What to work on
Reproduce the data below word for word, leaving out the pictures.

--- Start Record excerpts ---

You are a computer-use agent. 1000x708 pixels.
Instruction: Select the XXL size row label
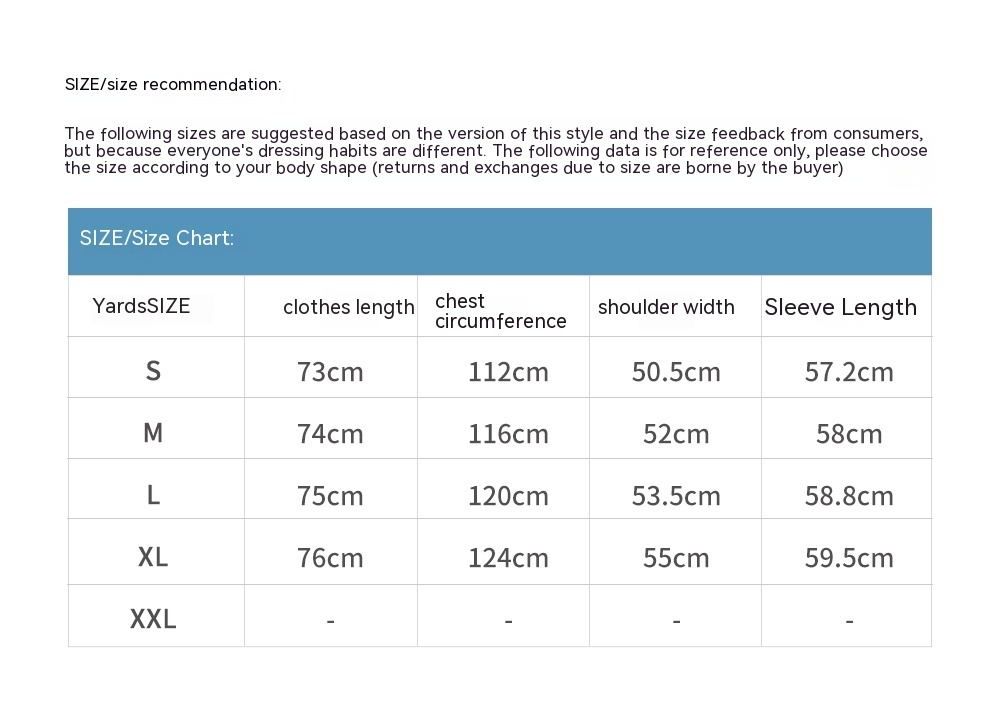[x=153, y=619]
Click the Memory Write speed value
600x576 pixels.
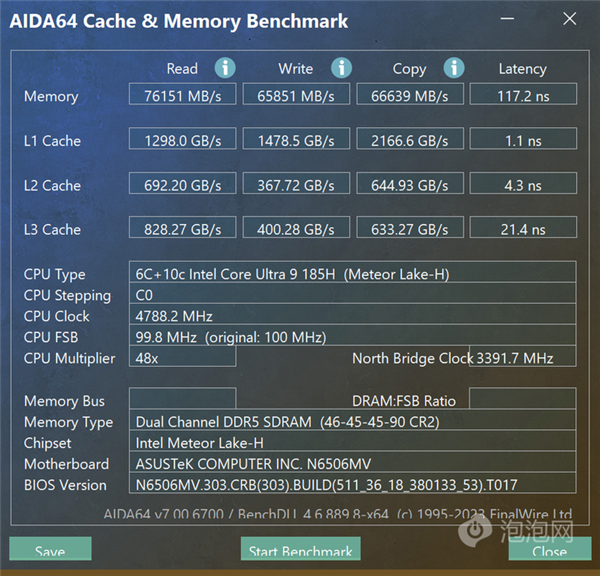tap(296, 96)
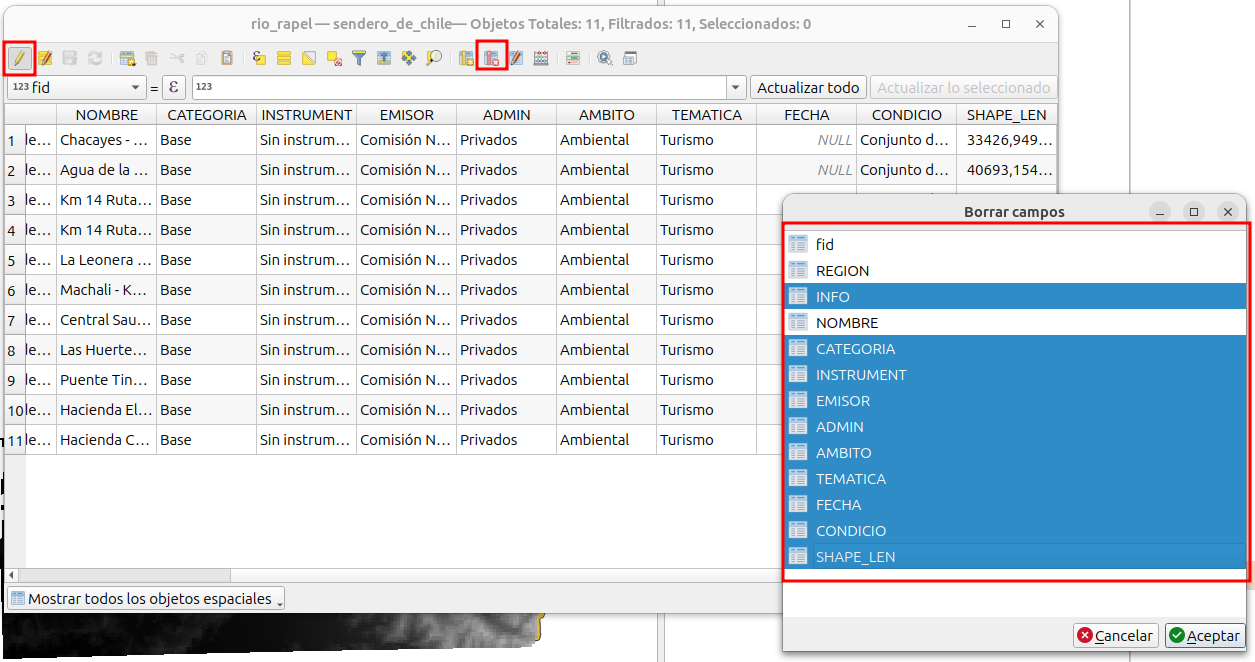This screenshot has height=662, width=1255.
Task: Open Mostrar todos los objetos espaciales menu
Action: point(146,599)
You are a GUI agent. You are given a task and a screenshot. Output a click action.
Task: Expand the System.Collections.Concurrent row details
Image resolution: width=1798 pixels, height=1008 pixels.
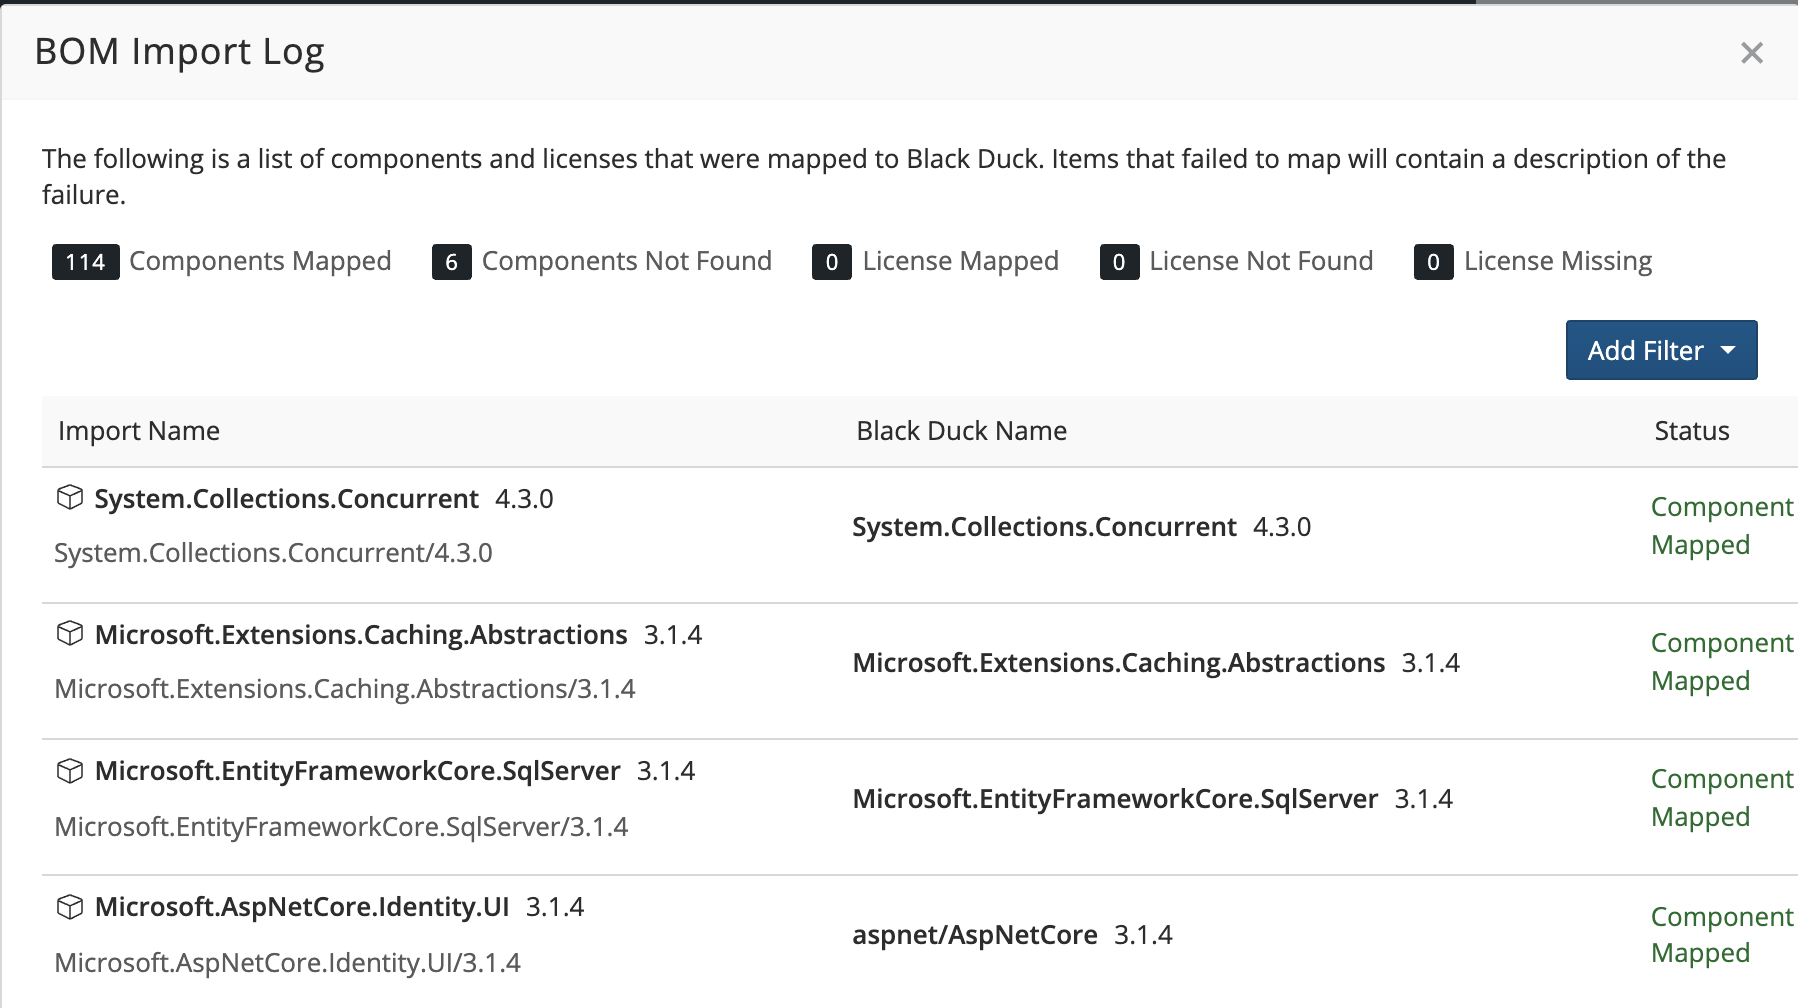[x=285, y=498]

--- End Record excerpts ---

Output for this task
You are a computer-use agent. 1000x708 pixels.
Instruction: Select the XXL size row label
[x=153, y=619]
Click the Memory Write speed value
600x576 pixels.
tap(296, 96)
This screenshot has height=662, width=1255.
Task: Open Mostrar todos los objetos espaciales menu
Action: point(146,599)
You are a GUI agent. You are given a task and a screenshot. Output a click action.
Task: Expand the System.Collections.Concurrent row details
Image resolution: width=1798 pixels, height=1008 pixels.
[x=285, y=498]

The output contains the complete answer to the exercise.